En 1948, Paul A. Samuelson demostró lúcidamente, con su “teorema de igualación de precio de los factores”, que en condiciones de libre comercio ilimitado sin costos de transporte (y con otros supuestos ideales), las fuerzas del mercado igualarían en todo el mundo los precios de todos los factores de producción, entre ellos el salario percibido por cualquier tipo de trabajo estandarizado.
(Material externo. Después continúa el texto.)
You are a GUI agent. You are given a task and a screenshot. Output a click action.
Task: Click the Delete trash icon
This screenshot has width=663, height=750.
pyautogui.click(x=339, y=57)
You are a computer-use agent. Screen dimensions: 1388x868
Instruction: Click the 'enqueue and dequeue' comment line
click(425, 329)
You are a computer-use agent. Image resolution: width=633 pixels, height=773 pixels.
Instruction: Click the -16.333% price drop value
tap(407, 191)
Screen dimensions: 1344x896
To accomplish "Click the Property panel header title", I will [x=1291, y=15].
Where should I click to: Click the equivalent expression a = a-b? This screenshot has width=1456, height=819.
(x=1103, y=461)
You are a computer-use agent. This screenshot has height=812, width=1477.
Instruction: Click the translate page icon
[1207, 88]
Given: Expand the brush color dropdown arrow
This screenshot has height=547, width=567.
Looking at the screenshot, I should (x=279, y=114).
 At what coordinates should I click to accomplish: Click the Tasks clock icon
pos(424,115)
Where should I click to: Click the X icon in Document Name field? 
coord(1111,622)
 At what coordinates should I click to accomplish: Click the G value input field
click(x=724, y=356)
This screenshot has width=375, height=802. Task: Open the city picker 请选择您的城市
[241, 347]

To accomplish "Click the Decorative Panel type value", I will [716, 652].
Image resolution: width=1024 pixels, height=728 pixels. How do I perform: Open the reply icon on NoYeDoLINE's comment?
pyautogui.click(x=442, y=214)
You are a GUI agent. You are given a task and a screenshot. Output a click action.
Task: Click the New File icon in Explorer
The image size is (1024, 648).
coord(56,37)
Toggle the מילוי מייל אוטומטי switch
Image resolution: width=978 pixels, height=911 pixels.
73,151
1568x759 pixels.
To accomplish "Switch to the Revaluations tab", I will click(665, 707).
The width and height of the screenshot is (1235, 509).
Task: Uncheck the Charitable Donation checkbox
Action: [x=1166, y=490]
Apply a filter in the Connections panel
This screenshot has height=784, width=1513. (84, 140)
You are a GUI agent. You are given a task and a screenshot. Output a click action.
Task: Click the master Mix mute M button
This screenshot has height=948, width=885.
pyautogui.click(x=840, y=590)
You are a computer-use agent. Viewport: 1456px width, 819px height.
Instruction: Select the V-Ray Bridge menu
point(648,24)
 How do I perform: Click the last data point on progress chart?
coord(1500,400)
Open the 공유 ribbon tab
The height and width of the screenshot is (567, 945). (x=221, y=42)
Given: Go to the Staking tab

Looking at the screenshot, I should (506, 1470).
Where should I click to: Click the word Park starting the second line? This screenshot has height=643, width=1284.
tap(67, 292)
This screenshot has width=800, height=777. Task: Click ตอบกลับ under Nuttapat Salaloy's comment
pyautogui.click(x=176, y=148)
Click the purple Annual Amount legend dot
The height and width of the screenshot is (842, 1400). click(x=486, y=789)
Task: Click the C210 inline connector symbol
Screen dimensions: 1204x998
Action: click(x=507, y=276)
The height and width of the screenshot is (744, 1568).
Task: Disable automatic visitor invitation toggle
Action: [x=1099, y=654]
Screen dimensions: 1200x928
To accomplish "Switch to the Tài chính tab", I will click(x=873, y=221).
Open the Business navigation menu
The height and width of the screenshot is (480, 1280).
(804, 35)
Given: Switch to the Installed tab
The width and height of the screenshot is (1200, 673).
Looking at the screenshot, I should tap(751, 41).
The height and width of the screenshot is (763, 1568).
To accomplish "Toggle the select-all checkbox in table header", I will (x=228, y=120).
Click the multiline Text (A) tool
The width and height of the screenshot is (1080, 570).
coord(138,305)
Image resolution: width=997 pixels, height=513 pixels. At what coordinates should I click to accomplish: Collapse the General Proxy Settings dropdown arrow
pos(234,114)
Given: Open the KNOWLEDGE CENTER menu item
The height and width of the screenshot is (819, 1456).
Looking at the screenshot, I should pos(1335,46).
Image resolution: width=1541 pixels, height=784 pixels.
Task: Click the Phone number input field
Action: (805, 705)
En un mundo ideal, las personas no tendrían que irse a otro país para ganar más; lo único que necesitarían es poder participar en la producción de bienes o servicios que se comercien internacionalmente.
Conforme la tecnología reduce a casi nada el costo del transporte y la comunicación, alcanzar esta igualdad es cada vez más factible, pero demanda eliminar viejas barreras y prevenir la construcción de otras nuevas.
Dos tratados de libre comercio recientes en discusión, el Acuerdo Transpacífico y la Asociación Transatlántica de Comercio e Inversión, han chocado con el intento de grupos de presión de desvirtuarlos al servicio de sus propios intereses. Pero en definitiva, necesitamos (y probablemente tendremos) acuerdos de esa naturaleza, incluso mejores.
Para que la igualdad de precio de los factores sea posible, se necesita una plataforma estable que permita a la gente desarrollar una carrera real y duradera en conexión con un país distinto al de residencia. Además, dentro de las naciones‑Estado actuales hay perjudicados por el comercio internacional a los que hay que proteger. En Estados Unidos, desde 1974 existe un programa de Asistencia para el Ajuste Ocupacional (TAA). Canadá experimentó en 1995 con un proyecto de complementación de ingresos. En Europa, existe el Fondo de Adaptación a la Globalización, iniciado en 2006, con un minúsculo presupuesto anual de 150 millones de euros (168,6 millones de dólares). El presidente estadounidense Barack Obama propuso ampliar el programa TAA. Pero hasta ahora, no hubo mucho más que experimentos o propuestas.
Al final, es probable que la próxima revolución surja de las interacciones diarias con extranjeros en Internet, que nos muestran que son personas inteligentes y decentes a las que el mero azar llevó a vivir en la pobreza. Esto debería ser motivo suficiente para la firma de tratados comerciales mejorados, con la posible creación de mecanismos de seguridad social de mucho mayor alcance que los actuales para proteger a los habitantes de cada país durante la transición a una economía global más justa.